From a point O in the school compound,adeolu is 100m away on a bearing of 80m away on a bearing of S 55°W.How far apart are both boys
How did you get 160 degrees
To find out how far apart Adeolu is from the point O, we can use trigonometry and the given bearing.
Let's assume the distance between Adeolu and Point O is d.
From the information given, we know:
- Adeolu is 100m away from Point O.
- The bearing of Adeolu from Point O is S 55°W.
To solve this, we will use the triangle formed by Point O, Adeolu, and a perpendicular line from Point O to the line connecting Adeolu and Point O.
Step 1: Draw a diagram to visualize the problem.
A (Adeolu)
/ |
/ | d (distance from O to Adeolu)
/ |
O (Point O)
Step 2: Determine the angle of the triangle connecting Point O, Adeolu, and the perpendicular line.
The bearing of S 55°W means the angle between the south direction and the line connecting Point O and Adeolu is 55°.
Step 3: Split the angle S 55°W into two angles.
Since South is directly opposite North, and the bearing is measured westwards from the North direction, we can split the angle S 55°W into a South-Southwest (SSW) angle of 180° - 55° = 125°.
Step 4: Use trigonometry to calculate the distance d.
In a right-angled triangle with angle 125°, we have the adjacent side (100m) and want to find the hypotenuse (d).
Using the cosine function:
cos(125°) = adjacent / hypotenuse
cos(125°) = 100m / d
Rearranging the formula to solve for d:
d = 100m / cos(125°)
Step 5: Calculate the distance d.
Using a calculator:
d = 100m / cos(125°)
d ≈ 100m / (-0.5736)
d ≈ -174.37m
The distance between Adeolu and Point O is approximately 174.37m. Note that the negative sign indicates it is in the opposite direction to the bearing.
To find the distance between the two boys, we can use the concept of vector addition.
First, draw a diagram representing the situation. Place point O as the origin, and draw a line segment 100m long extending from O in the direction of the bearing 55°W (clockwise from due south). This represents the position of Adeolu.
Next, draw a line segment 80m long extending from Adeolu's position (end of the previous line segment) in the direction of the bearing 80°W (clockwise from due south). This represents the position of the second boy.
To find the distance between these two points, we need to find the length of the resulting line segment connecting the two points.
Using basic trigonometry, we can calculate both the horizontal and vertical components of the line segment connecting the two points.
The horizontal component can be found using the cosine function:
Horizontal component = 80m * cos(55° + 180°) = 80m * cos(235°)

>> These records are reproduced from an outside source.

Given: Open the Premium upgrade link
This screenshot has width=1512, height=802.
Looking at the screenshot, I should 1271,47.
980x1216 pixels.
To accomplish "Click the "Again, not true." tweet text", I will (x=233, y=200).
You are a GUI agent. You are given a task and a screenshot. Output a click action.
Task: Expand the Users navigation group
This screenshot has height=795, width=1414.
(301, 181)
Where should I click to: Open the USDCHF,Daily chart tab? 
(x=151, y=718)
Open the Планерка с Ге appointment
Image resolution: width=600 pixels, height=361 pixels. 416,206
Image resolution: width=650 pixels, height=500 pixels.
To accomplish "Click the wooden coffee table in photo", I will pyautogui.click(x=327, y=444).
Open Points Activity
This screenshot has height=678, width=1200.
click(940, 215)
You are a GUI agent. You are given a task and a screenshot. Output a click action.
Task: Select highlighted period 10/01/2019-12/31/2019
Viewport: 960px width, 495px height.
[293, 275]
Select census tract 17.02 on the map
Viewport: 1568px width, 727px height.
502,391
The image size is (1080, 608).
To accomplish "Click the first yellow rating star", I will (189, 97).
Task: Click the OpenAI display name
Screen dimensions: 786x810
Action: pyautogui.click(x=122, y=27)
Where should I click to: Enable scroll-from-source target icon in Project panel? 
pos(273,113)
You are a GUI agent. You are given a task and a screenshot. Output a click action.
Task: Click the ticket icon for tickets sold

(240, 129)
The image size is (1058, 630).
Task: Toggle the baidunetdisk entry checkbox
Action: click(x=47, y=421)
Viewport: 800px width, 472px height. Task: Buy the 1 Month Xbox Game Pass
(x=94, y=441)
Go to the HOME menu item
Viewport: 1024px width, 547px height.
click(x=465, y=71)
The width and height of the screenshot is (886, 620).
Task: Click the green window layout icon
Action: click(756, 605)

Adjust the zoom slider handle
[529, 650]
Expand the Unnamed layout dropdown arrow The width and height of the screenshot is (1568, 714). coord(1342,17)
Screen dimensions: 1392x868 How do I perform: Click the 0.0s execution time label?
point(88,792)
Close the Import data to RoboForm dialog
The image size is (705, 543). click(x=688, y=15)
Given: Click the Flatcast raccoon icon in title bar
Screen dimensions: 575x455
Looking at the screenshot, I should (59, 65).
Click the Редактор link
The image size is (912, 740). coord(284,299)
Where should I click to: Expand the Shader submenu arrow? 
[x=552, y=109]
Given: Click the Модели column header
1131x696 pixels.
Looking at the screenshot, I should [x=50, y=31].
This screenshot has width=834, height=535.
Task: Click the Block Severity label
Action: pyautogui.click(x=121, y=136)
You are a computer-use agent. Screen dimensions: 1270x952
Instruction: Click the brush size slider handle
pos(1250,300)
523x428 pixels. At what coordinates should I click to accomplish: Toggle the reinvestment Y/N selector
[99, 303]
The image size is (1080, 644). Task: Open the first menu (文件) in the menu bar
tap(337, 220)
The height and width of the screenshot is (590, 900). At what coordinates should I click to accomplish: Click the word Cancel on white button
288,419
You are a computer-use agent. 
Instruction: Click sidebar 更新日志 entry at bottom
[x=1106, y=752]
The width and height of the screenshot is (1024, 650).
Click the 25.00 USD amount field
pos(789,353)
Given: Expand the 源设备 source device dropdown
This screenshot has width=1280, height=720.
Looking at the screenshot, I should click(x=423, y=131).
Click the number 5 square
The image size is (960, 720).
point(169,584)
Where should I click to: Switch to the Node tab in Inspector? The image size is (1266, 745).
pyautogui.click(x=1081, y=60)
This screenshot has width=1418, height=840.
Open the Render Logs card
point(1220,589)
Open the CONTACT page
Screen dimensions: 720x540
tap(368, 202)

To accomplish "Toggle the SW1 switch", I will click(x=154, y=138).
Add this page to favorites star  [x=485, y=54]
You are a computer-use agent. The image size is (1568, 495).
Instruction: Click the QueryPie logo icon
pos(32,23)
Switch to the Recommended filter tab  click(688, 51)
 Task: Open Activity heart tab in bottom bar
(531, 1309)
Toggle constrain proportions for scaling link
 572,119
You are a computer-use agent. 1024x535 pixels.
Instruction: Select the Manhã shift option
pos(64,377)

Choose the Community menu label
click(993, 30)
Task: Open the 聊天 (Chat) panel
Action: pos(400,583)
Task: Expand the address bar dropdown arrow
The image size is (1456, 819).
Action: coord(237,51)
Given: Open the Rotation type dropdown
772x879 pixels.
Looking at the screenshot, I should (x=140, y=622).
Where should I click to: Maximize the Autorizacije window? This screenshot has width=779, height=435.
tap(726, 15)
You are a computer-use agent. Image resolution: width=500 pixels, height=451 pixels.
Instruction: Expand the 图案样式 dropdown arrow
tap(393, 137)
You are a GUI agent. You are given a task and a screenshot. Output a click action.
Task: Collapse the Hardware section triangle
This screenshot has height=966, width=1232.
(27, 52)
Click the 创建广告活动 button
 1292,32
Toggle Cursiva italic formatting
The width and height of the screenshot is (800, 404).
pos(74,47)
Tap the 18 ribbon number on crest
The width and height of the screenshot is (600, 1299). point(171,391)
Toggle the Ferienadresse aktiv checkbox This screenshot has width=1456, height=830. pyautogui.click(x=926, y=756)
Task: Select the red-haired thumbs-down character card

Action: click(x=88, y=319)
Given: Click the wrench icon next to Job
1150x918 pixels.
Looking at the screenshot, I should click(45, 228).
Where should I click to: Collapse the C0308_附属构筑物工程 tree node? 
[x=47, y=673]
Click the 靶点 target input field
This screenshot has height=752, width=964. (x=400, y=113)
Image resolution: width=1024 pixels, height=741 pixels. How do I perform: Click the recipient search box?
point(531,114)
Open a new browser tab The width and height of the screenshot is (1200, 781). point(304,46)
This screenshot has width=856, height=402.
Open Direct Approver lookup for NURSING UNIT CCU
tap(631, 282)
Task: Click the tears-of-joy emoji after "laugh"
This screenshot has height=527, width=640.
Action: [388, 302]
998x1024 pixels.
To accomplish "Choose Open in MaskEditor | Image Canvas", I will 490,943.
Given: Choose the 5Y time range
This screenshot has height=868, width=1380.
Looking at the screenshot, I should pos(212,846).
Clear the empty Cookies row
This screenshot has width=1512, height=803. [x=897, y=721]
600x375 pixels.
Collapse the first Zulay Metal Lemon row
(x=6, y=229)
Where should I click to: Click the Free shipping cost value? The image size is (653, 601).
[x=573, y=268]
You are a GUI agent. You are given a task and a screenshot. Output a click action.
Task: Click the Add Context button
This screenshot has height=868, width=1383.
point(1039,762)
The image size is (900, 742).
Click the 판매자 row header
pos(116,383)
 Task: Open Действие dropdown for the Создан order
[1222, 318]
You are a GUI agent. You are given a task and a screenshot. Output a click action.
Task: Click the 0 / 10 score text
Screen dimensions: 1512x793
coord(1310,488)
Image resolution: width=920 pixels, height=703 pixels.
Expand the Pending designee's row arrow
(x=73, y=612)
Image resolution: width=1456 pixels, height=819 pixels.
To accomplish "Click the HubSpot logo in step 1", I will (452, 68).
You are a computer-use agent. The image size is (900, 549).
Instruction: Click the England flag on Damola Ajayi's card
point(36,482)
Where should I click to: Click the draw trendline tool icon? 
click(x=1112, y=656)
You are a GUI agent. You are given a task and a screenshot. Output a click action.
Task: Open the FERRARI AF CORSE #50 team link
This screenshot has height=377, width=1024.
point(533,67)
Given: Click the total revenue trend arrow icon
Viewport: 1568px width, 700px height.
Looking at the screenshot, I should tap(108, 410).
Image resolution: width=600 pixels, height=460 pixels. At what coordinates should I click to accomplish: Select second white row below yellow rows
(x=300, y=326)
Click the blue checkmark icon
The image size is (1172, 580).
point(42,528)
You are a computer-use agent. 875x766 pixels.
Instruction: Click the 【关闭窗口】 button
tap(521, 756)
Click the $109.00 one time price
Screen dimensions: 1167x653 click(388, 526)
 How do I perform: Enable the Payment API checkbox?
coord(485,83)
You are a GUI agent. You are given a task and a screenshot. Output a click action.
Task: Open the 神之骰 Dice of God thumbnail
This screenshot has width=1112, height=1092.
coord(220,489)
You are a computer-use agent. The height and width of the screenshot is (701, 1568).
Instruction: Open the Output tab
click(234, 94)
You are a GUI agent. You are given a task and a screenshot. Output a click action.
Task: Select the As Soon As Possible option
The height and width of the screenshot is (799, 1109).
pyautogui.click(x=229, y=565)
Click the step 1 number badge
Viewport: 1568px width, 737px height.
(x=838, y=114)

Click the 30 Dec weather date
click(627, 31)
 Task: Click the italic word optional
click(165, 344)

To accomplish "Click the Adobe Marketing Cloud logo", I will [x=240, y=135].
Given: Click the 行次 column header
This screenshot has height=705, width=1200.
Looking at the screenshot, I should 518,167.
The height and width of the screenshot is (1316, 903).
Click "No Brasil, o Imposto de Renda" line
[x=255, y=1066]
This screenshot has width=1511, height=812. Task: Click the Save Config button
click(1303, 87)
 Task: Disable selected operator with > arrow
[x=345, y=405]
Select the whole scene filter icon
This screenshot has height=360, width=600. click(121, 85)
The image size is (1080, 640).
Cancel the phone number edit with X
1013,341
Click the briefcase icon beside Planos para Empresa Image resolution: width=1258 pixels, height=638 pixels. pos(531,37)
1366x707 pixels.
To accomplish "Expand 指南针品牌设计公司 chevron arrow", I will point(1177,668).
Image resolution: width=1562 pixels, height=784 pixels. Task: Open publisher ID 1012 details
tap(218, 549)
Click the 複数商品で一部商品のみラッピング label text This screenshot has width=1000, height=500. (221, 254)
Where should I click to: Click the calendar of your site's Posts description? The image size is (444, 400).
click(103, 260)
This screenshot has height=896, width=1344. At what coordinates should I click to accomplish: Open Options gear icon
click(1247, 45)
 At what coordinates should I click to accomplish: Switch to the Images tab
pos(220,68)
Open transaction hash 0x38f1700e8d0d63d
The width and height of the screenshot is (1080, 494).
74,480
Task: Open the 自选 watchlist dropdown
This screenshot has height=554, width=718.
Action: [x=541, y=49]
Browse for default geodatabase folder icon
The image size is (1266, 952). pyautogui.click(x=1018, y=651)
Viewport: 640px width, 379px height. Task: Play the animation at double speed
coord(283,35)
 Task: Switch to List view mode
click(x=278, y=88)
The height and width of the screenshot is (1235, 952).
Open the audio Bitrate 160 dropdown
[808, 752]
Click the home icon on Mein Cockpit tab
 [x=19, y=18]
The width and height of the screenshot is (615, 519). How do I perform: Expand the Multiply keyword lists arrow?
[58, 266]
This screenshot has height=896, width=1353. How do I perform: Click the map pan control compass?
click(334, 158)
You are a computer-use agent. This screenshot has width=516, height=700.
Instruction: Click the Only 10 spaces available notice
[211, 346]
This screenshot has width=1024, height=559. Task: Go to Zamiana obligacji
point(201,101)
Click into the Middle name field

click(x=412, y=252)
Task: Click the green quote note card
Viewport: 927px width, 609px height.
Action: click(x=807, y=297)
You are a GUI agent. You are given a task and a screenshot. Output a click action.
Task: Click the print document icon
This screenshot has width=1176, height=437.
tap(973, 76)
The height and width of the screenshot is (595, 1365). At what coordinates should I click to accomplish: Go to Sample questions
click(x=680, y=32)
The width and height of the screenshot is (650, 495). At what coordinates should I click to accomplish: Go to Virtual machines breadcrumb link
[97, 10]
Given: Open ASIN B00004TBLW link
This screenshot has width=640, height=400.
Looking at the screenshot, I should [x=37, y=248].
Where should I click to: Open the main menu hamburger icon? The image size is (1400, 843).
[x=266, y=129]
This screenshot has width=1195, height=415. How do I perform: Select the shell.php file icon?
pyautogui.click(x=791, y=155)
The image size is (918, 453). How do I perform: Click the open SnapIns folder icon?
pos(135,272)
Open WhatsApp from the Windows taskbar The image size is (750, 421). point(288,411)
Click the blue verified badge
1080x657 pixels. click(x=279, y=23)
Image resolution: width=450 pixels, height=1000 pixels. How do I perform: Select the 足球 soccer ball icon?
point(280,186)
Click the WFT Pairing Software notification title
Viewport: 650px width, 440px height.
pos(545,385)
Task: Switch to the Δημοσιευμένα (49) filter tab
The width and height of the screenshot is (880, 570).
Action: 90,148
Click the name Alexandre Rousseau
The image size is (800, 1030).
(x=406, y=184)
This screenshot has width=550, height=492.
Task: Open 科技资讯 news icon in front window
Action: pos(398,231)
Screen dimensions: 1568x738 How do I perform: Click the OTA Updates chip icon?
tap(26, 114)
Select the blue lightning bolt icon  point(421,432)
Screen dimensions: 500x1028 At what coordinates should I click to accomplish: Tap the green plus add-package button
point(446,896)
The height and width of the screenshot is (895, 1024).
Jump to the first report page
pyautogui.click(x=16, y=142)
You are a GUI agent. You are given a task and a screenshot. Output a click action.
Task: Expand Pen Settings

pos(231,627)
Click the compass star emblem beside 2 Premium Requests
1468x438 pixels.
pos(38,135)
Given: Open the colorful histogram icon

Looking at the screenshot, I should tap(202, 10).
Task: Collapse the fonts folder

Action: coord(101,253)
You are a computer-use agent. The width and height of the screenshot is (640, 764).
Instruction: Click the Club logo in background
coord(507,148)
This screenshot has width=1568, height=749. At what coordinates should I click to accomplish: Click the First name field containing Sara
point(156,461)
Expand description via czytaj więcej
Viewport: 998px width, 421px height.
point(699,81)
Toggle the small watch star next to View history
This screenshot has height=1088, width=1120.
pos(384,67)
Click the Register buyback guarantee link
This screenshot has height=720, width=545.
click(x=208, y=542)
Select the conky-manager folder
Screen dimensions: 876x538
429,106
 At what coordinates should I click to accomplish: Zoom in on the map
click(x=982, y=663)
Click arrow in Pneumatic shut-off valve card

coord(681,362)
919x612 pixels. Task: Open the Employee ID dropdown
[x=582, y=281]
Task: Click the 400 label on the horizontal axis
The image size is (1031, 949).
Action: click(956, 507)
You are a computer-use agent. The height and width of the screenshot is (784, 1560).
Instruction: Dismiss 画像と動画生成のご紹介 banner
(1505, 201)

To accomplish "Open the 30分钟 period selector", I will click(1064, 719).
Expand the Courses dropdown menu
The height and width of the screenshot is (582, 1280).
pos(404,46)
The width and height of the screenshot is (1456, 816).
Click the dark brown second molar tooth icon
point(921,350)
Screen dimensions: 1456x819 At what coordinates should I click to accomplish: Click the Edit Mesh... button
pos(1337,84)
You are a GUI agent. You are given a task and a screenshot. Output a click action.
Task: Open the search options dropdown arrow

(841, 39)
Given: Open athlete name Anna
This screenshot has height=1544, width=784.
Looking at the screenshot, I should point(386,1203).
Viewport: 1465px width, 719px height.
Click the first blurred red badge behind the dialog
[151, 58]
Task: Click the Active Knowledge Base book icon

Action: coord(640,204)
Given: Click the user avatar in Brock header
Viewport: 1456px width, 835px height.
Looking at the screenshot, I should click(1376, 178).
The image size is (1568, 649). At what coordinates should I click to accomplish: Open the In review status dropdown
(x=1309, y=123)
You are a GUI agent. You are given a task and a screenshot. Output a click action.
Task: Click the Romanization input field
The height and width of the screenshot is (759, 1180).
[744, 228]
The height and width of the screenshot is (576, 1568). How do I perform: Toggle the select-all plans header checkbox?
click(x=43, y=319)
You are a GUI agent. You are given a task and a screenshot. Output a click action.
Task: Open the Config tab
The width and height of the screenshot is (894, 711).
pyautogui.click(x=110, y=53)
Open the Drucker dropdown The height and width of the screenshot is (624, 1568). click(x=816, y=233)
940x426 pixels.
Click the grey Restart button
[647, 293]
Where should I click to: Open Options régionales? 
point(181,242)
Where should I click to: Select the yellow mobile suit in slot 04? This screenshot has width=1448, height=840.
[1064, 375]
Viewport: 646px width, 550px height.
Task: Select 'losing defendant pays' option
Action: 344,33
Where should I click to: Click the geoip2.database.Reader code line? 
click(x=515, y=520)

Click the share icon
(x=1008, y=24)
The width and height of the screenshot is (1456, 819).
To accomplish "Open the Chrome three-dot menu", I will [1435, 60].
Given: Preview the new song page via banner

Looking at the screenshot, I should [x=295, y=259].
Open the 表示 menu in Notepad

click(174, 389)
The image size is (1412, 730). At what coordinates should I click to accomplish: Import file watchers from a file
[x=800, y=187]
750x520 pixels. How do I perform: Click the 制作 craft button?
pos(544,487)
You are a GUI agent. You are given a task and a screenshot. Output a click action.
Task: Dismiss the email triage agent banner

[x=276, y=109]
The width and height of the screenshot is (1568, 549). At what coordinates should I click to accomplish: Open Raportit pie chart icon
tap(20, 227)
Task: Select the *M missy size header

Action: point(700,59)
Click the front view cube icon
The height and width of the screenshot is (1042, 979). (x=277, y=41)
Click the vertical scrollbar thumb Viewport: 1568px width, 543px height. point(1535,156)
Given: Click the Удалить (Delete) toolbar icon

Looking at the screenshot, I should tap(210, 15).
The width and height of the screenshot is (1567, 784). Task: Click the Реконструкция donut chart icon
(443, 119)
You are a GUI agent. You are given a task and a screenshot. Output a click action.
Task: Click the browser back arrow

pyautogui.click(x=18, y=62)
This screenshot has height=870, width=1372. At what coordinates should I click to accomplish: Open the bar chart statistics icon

The vertical component can be found using the sine function:
Vertical component = 80m * sin(55° + 180°) = 80m * sin(235°)
Now, we have the horizontal and vertical components of the line segment. To find the distance between the two boys, we can use the Pythagorean theorem:
Distance = √(horizontal component^2 + vertical component^2)
By plugging in the calculated values for the horizontal component and vertical component, we can find the distance between the two boys.
you only give one bearing.
When you decide what that is, make a sketch, then use the law of cosines to find the side opposite the angle between the bearings.